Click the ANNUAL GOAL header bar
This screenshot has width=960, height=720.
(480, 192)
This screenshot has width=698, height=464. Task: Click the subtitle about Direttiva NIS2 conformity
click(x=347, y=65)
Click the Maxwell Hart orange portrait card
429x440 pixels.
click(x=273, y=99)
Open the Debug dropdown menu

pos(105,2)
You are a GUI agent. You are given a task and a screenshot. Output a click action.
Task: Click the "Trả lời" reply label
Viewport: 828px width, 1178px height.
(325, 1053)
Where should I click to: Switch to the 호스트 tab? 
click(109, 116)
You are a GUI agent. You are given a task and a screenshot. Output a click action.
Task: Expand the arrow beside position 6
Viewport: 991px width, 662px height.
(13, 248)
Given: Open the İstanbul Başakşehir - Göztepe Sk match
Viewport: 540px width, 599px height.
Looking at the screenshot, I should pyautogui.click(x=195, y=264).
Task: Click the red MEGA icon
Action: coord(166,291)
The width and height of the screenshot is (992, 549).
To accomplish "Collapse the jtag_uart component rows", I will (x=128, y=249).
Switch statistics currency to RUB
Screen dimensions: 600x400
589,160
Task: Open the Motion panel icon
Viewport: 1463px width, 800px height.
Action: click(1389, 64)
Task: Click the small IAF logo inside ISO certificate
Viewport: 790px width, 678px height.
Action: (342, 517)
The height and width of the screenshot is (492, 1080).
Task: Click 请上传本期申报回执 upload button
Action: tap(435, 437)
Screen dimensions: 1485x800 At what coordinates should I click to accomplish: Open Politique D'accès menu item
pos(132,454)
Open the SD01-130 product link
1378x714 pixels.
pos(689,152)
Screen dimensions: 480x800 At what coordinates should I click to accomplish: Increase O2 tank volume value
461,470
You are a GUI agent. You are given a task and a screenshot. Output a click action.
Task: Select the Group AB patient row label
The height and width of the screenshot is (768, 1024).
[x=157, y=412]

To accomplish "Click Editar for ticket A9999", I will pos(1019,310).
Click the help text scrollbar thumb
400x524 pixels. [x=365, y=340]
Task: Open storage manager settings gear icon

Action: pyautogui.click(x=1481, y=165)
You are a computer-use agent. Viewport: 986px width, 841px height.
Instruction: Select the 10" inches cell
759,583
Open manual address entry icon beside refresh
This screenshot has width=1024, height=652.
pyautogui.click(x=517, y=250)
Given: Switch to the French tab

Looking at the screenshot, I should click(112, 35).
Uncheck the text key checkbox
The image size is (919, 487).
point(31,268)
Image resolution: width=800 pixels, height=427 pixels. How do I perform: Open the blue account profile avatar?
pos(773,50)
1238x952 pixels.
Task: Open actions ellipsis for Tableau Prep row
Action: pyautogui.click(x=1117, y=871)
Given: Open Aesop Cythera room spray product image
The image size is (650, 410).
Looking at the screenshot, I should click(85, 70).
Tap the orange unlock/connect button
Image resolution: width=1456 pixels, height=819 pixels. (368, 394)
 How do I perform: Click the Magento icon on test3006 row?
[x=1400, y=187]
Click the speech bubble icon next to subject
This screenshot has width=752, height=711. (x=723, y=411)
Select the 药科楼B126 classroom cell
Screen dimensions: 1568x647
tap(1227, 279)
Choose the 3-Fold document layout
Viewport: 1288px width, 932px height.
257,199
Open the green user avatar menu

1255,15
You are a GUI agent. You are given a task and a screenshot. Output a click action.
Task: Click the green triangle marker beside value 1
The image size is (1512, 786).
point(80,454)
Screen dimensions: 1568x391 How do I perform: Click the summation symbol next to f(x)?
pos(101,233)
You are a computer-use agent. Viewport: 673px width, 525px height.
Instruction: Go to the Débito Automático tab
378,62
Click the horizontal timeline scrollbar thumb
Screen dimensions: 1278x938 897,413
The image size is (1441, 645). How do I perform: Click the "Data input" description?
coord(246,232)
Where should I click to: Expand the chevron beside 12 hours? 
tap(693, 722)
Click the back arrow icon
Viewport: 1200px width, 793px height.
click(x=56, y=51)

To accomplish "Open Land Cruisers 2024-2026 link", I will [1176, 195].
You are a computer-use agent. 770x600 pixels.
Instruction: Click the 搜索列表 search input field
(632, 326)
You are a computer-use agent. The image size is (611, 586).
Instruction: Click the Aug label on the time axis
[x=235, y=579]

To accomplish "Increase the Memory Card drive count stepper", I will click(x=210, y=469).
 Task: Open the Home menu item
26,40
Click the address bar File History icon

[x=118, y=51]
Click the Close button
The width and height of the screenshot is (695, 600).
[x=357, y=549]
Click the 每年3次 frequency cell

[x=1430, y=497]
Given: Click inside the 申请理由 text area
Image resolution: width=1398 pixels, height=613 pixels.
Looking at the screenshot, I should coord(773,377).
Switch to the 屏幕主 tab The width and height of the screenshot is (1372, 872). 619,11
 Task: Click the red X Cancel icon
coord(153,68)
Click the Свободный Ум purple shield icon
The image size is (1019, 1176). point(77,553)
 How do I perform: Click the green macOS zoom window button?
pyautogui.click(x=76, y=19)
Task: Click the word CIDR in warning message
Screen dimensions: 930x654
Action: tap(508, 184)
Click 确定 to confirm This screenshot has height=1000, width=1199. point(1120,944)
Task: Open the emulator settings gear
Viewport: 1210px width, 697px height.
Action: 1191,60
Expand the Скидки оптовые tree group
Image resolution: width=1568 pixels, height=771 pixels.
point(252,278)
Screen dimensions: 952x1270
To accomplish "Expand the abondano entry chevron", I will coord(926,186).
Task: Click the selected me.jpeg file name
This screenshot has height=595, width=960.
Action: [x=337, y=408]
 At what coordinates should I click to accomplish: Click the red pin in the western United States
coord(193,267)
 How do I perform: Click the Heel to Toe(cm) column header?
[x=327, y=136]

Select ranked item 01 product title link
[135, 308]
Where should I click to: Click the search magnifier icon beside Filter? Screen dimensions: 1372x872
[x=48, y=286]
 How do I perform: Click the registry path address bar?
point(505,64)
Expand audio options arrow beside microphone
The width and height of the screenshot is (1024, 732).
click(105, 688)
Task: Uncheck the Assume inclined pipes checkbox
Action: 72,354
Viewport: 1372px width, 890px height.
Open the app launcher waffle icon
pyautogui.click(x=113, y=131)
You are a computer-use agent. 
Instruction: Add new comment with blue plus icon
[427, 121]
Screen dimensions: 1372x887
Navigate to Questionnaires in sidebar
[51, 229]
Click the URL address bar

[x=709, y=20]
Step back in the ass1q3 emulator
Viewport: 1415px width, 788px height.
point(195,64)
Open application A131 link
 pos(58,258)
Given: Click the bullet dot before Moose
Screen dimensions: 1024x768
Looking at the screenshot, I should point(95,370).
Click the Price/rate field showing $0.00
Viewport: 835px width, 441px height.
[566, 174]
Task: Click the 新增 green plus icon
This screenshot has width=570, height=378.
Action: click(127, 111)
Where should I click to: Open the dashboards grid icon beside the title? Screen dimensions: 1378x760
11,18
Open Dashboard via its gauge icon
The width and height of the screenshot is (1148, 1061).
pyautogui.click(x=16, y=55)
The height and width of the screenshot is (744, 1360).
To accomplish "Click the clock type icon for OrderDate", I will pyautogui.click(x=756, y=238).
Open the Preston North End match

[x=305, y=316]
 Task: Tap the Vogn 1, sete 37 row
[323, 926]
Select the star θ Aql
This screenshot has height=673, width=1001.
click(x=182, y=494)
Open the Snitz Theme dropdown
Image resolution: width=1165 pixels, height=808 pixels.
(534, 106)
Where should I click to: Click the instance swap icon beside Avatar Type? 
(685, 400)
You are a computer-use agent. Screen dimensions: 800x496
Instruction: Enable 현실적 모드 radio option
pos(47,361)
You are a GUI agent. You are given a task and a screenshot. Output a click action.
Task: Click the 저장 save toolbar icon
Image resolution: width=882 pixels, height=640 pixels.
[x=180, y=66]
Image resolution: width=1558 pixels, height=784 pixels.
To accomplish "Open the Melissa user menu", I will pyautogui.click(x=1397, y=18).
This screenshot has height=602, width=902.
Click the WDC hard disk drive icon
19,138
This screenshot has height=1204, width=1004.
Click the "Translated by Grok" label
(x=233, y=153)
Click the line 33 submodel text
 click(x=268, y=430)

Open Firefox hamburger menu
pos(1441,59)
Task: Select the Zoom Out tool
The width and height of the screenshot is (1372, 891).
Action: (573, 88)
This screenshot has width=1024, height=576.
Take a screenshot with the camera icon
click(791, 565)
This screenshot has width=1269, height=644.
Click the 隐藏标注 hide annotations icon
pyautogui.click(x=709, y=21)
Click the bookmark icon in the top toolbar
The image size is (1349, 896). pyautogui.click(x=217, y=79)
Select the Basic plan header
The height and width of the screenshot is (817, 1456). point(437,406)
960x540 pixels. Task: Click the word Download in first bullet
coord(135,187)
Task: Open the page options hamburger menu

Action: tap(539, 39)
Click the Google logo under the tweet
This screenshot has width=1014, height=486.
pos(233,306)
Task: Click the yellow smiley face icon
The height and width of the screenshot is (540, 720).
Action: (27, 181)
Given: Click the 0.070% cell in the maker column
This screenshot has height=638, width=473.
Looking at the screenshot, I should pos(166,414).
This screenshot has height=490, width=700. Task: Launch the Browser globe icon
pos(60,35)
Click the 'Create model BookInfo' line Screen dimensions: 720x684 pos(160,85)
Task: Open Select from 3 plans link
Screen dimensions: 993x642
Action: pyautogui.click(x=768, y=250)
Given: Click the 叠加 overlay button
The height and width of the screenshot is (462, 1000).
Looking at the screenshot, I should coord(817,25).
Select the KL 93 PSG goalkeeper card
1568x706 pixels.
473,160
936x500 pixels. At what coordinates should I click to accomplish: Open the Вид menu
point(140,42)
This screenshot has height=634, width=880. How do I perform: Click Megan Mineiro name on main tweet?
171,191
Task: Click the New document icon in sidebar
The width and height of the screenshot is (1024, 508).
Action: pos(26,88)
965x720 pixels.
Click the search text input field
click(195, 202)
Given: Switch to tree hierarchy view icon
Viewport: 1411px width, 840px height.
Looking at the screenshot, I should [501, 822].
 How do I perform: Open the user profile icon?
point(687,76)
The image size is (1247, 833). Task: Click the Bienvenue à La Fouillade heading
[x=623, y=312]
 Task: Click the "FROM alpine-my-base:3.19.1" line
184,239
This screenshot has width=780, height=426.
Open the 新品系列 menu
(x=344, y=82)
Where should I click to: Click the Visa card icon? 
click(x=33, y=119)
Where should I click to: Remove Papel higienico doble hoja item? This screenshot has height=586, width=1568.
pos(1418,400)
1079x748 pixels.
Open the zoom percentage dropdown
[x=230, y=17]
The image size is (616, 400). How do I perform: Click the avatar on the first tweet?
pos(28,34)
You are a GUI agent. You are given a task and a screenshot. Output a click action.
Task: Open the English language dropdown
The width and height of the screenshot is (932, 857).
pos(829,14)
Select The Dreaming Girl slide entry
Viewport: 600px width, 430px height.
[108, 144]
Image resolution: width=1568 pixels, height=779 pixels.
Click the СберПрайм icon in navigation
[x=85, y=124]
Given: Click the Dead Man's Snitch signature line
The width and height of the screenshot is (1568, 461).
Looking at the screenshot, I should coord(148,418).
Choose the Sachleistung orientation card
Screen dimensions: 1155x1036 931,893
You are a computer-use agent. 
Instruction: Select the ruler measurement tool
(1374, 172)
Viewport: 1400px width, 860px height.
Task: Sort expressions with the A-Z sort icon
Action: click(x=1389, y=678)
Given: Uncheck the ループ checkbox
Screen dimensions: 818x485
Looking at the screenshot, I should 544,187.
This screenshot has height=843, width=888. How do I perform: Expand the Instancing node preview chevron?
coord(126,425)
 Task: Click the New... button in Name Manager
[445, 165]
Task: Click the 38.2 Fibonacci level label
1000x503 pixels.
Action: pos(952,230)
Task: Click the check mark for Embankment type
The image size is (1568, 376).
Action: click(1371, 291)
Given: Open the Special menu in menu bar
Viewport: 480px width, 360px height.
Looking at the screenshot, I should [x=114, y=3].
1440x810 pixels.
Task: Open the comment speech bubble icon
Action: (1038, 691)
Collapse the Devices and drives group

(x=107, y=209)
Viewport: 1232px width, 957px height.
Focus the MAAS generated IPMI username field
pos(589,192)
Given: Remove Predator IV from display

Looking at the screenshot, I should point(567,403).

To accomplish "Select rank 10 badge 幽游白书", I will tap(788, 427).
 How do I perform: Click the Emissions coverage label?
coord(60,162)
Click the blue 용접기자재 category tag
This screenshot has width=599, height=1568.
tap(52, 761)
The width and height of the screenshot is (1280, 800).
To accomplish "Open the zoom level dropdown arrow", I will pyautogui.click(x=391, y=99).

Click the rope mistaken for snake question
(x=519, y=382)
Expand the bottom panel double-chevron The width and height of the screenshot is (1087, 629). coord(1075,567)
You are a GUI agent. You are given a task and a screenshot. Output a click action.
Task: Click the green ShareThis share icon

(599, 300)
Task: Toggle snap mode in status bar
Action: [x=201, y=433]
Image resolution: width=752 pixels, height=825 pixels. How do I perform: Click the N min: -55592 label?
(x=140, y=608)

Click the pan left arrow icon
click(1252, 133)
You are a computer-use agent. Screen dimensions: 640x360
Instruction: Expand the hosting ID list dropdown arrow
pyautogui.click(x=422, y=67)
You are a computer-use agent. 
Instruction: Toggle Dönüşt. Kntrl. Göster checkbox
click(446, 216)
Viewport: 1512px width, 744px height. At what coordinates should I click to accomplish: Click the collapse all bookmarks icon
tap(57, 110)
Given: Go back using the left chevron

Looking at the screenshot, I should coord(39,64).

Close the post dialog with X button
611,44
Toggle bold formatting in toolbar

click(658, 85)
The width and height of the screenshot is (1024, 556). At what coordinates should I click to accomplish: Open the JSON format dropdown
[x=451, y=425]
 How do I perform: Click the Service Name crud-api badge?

____

Problem to work on: Reproduce, character for character, only the lines of the preceding data that start at the line with "The image size is (1441, 645)." and end at the line with "You are a computer-use agent. 770x600 pixels.", both included.

Solution to the problem:
The image size is (1441, 645). How do I perform: Click the "Data input" description?
coord(246,232)
Where should I click to: Expand the chevron beside 12 hours? 
tap(693, 722)
Click the back arrow icon
Viewport: 1200px width, 793px height.
click(x=56, y=51)

To accomplish "Open Land Cruisers 2024-2026 link", I will [1176, 195].
You are a computer-use agent. 770x600 pixels.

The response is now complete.